LOSING CONTROL
Affecting around one in 100 people in the UK, this complicated neurological condition is more than an aversion to flashing lights. Here, one writer explains the toll it takes on her mind
One writer explains the toll her battle with epilepsy has had on her mental health
There’s a Joy Division song about epilepsy called She’s Lost Control. ‘And seized up on the floor, I thought she’d died; she said, I’ve lost control again,’ it goes. Lead singer Ian Curtis, who took his own life in 1980, famously suffered from epilepsy and struggled with its mental health impact. Having lived with the condition for more than two decades,
I’ve felt first-hand the repercussions it can have on your mind. At my best, I’m fine. At my worst, I can’t do anything.
All epilepsy is caused by misfiring electrical signals in the brain, but it’s their location that affects symptoms. Most epilepsy starts in the frontal and temporal lobes, but mine starts in the occipital lobe, the brain’s vision centre. Ahead of a seizure, I see sharp prisms of coloured light begin to form and, within minutes, they’ve clouded everything, while I feel a sickening sense of fear and confusion build.
I was 13 when I had my first seizure at a school netball match. To my – and my parents’ – distress, doctors didn’t know what was wrong. I struggled to articulate what was going on in my mind and body, instead getting upset and frustrated. The word ‘epilepsy’ never came up, and without a diagnosis – or the correct medicine – the seizures kept happening, with doctors attributing them to anxiety, migraines and hypochondria.
For the next 13 years, every time I left the house, the lingering fear that I could collapse and have a fit was omnipresent. But, determined that this glitch in my system wouldn’t dampen my ambition, I moved from Lincoln to Leeds to study English at university (where I had just one fit), and did a master’s in journalism (during which I had two). They accelerated in number when I got my first job as a writer on a local paper, and then, when I began working shifts on a national newspaper in London, I collapsed three times on my first day and left in an ambulance. I was heartbroken to have lost control in a room filled with people I wanted to like and respect me.
Over the next few years, while I worked shifts at various newspapers, I fell unconscious in court, outside a police station, in the office, in the woods and in a branch of Tesco. Some people were supportive; others were scared – I was just furious and fearful that my career might be wrenched away from me. And so I returned to my doctor. Again, epilepsy was never mentioned; instead, my GP prescribed a medication used to treat migraines. It just so happened that the primary function of that medication was to treat epilepsy, and so it worked. Over the next nine years, I didn’t lose consciousness once. With my medication, I was able to work, go out and form relationships like any other woman in her late twenties. The fear of collapse was there in my mind, but it faded into obscurity as each year passed, until it felt like a footnote in my past, rather than a shame-inducing headline in my present.
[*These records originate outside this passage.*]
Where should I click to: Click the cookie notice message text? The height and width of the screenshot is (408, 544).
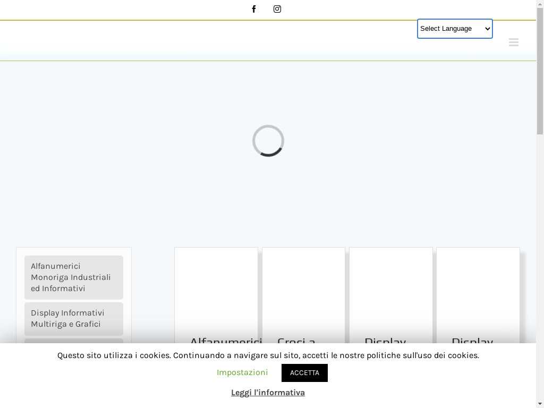[x=268, y=355]
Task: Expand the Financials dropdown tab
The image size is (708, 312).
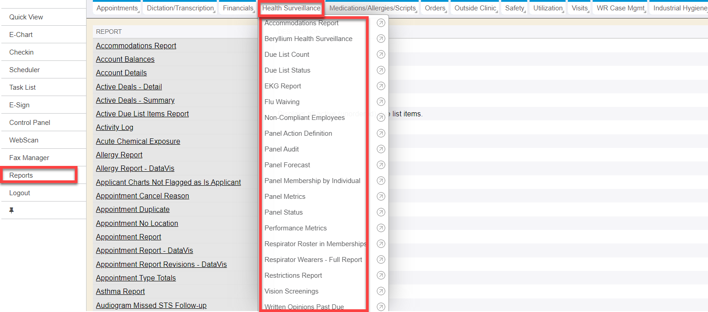Action: click(238, 8)
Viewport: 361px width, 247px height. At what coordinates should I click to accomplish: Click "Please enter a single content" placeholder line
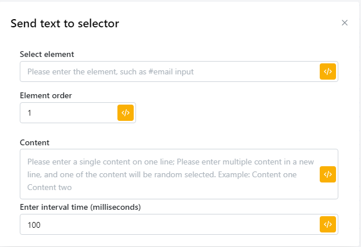click(x=81, y=162)
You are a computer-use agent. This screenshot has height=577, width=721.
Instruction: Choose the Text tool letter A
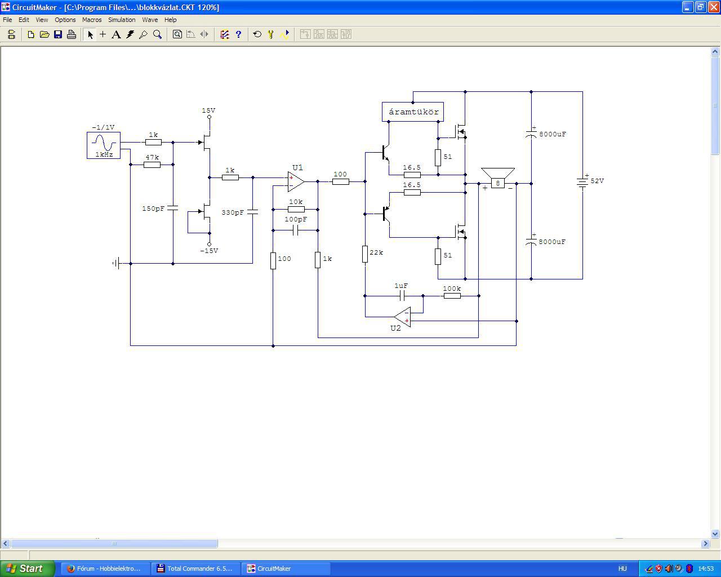116,34
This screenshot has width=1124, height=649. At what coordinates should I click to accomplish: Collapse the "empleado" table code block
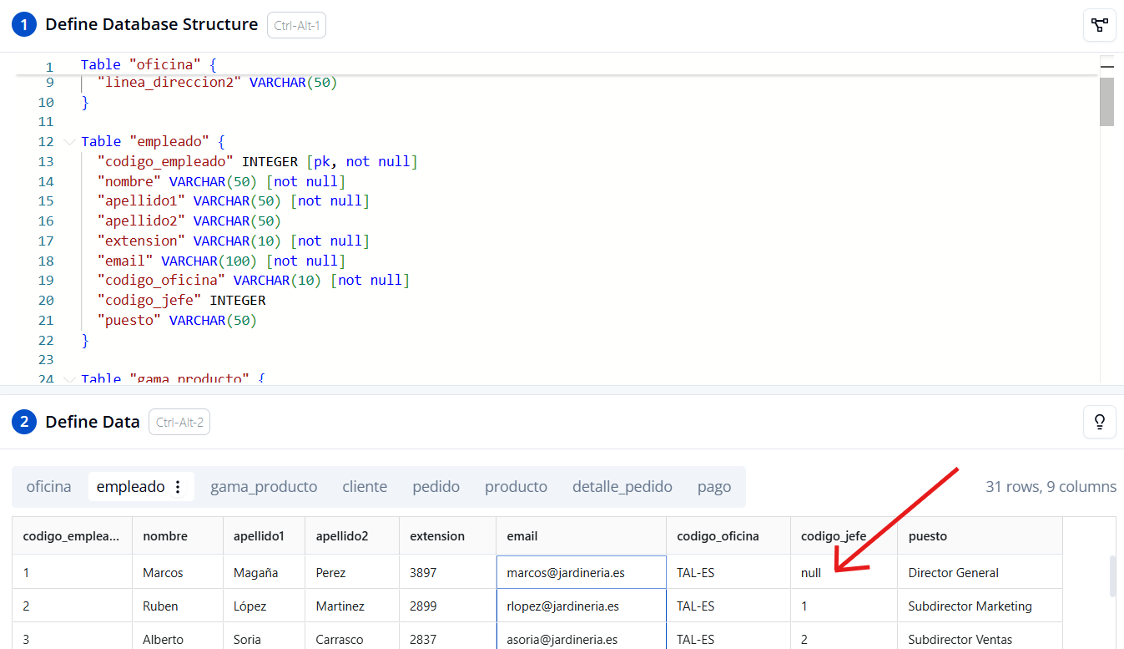click(69, 142)
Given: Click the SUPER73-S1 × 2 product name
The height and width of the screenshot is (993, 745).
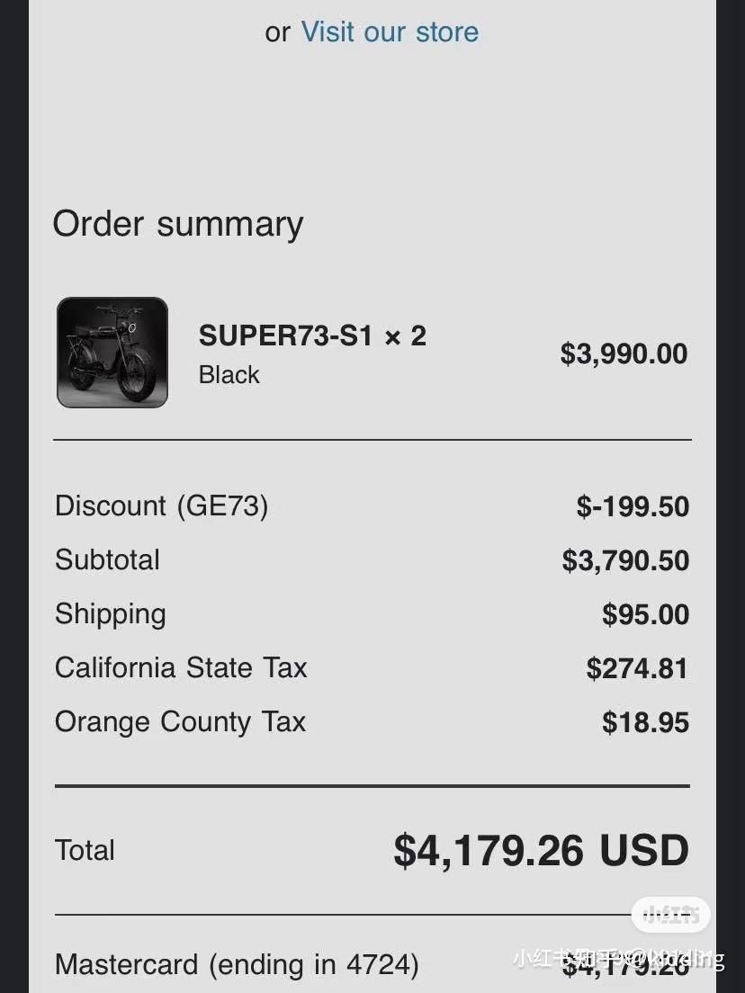Looking at the screenshot, I should click(312, 336).
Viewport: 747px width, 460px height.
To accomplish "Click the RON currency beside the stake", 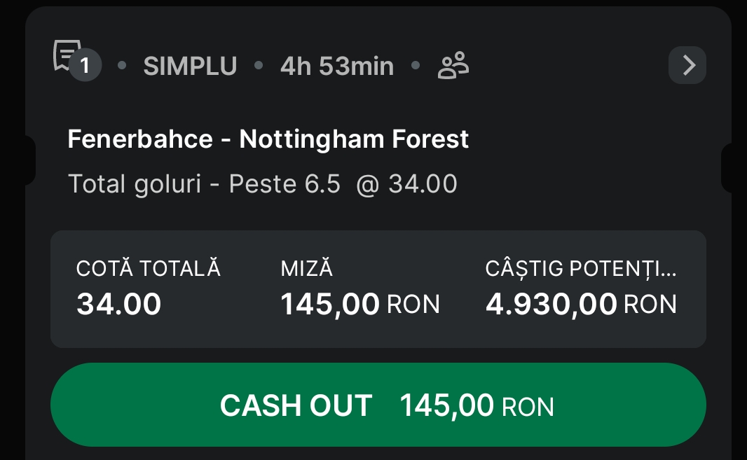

‘When I opened my eyes, all I could see were prisms of light’
But then, in January 2019, I woke in the middle of the night unable to stop shaking. And after that fit, they continued. My vision deteriorated to such an extent that there were days where I couldn’t get out of bed – every time I opened my eyes, all I could see were those prisms of light. The shame and frustration returned with a vengeance.
‘You have occipital lobe epilepsy,’ the neurologist at Guy’s and St Thomas’ Hospital told me when I described my symptoms on our first meeting, after my GP had finally referred me to a specialist. It’s a rare form of epilepsy and difficult to diagnose, often mistaken for migraines. An EEG [a test detecting electrical activity in the brain] scan confirmed the diagnosis. They weren’t clear on why symptoms soothed by my medication suddenly and unexpectedly
worsened, but suggested stress might be a factor and that I needed to try some different formulations. One of the medications I tried worsened the seizures, which were horrific and left me spending my 35th birthday curled up in my bed; another made me so anxious I had daily panic attacks. One damaged my dwindling self-esteem further, leaving me with acne for the first time, while another gave me vertigo that left me bed-bound for a fortnight.
The episodes and subsequent anxiety – about when a fit would strike and all the things I was missing out on as I spent a year indoors – sent shockwaves through my life. By this point, I was working in my first full-time staff role at a national newspaper in London. My bosses gave me time off to recover – I was signed off for five months in April 2019 – plus access to a counsellor and company doctor, which helped. But it was around the same time that my relationship with my live-in partner ended. This only served to amplify the cold creep of anxiety and sense of loss over the life I felt I should have been living. Although, with the benefit of hindsight, it certainly made riding out a national lockdown the following year more bearable.
Right now, I’m doing pretty good: back working five days a week and taking a cocktail of medications daily that appear to be working. I’m well enough to feel excited about a summer enjoying unlocked pub gardens and day trips with friends. My anxiety is humming at a lower frequency, too. Above all, I’m slowly beginning to accept that, while I can do things to reduce my chances of having an episode, I don’t need to feel shame if I do, again, lose control.